What you are asked to do: Reproduce the records precisely. Omit every picture.

Input:
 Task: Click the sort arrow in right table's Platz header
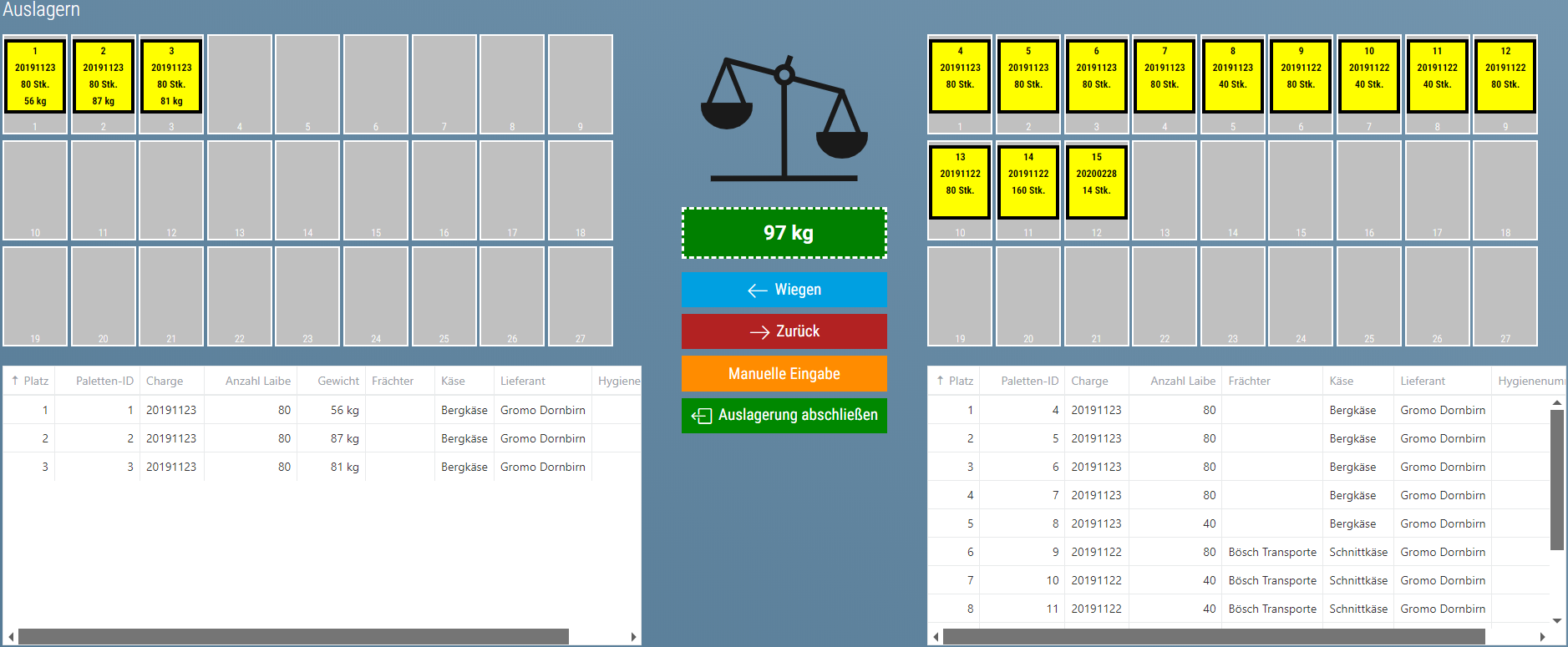940,381
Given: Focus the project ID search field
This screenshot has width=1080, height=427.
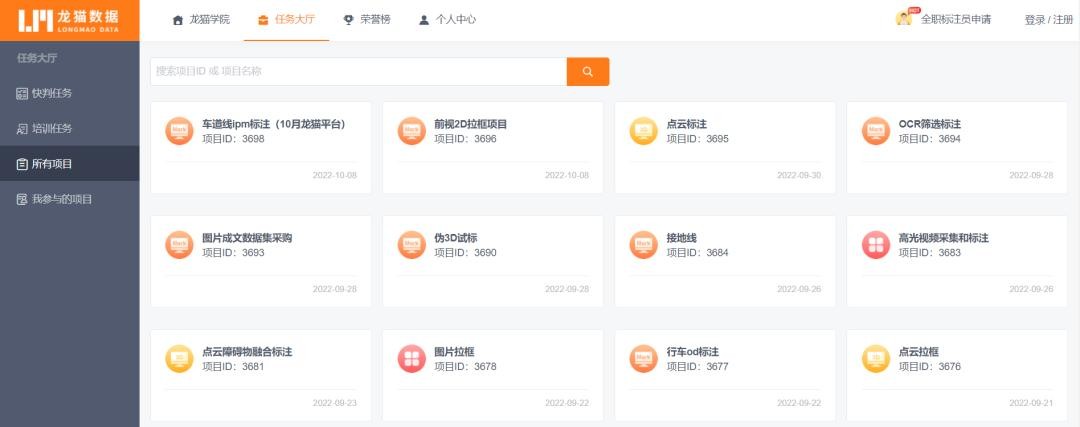Looking at the screenshot, I should [x=358, y=72].
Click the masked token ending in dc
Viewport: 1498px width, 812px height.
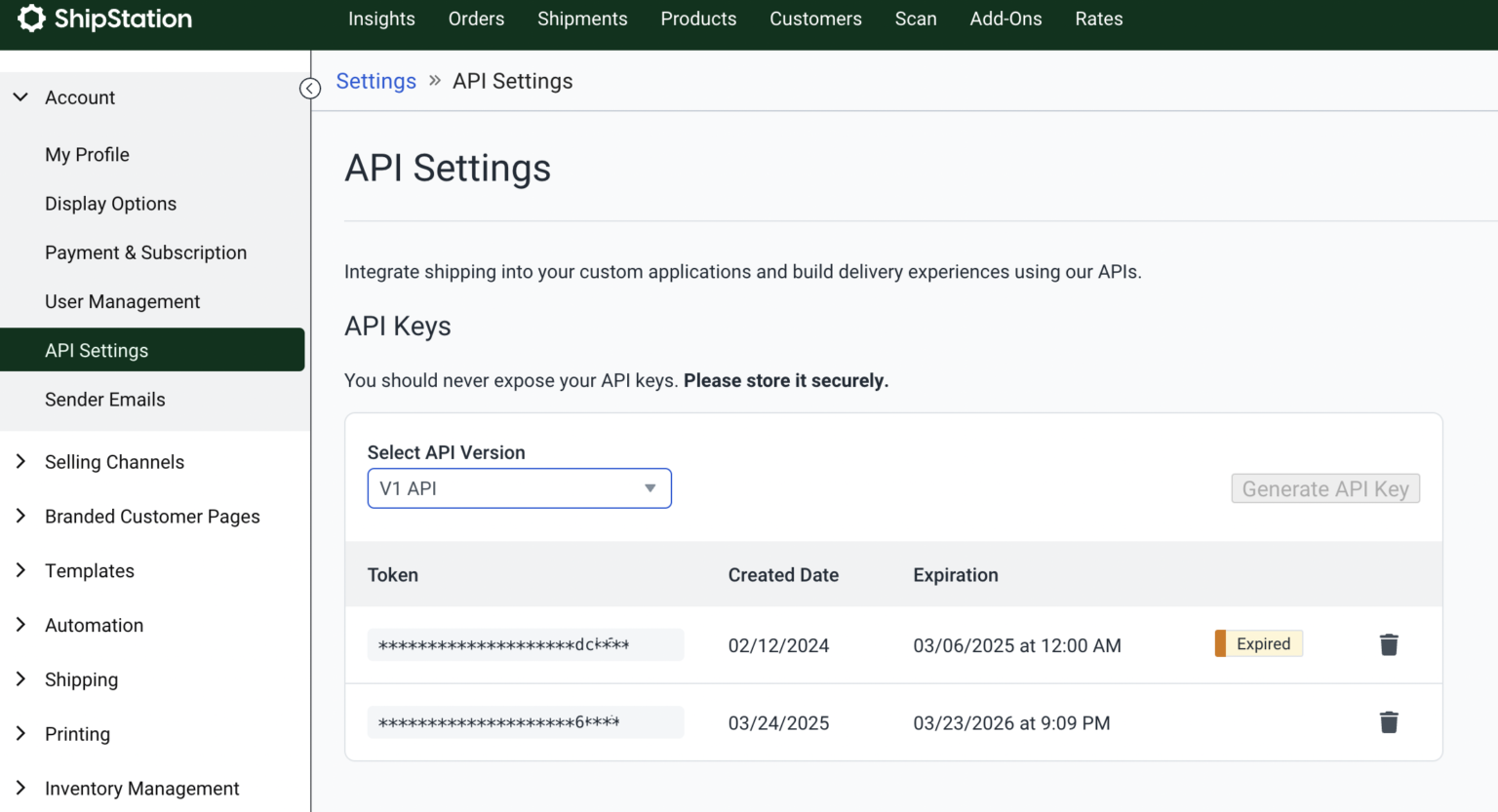tap(525, 644)

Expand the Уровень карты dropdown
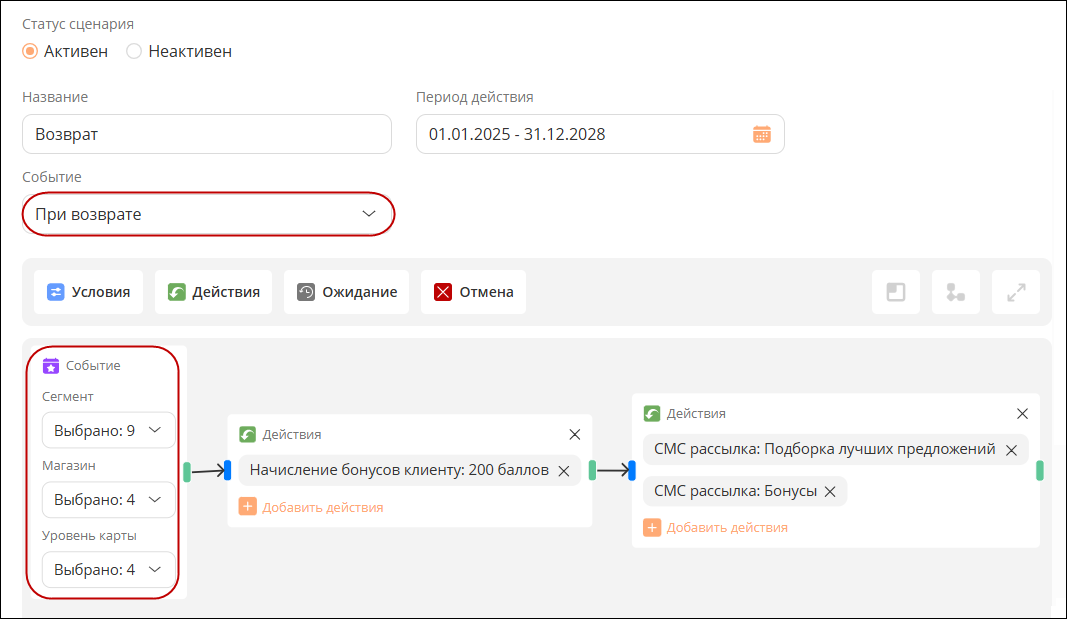[x=108, y=569]
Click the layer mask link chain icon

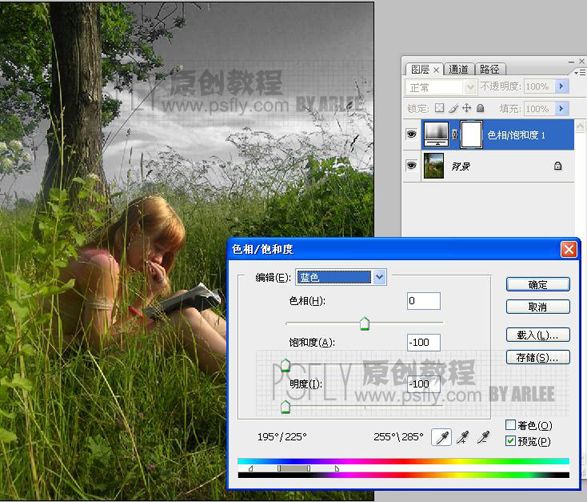pyautogui.click(x=454, y=134)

Answer for this exercise:
 Task: Click the sort arrow in right table's Platz header
940,381
Given: Focus the project ID search field
This screenshot has width=1080, height=427.
Looking at the screenshot, I should [x=358, y=72].
Click the masked token ending in dc
Viewport: 1498px width, 812px height.
tap(525, 644)

Expand the Уровень карты dropdown
[x=108, y=569]
Click the layer mask link chain icon

pyautogui.click(x=454, y=134)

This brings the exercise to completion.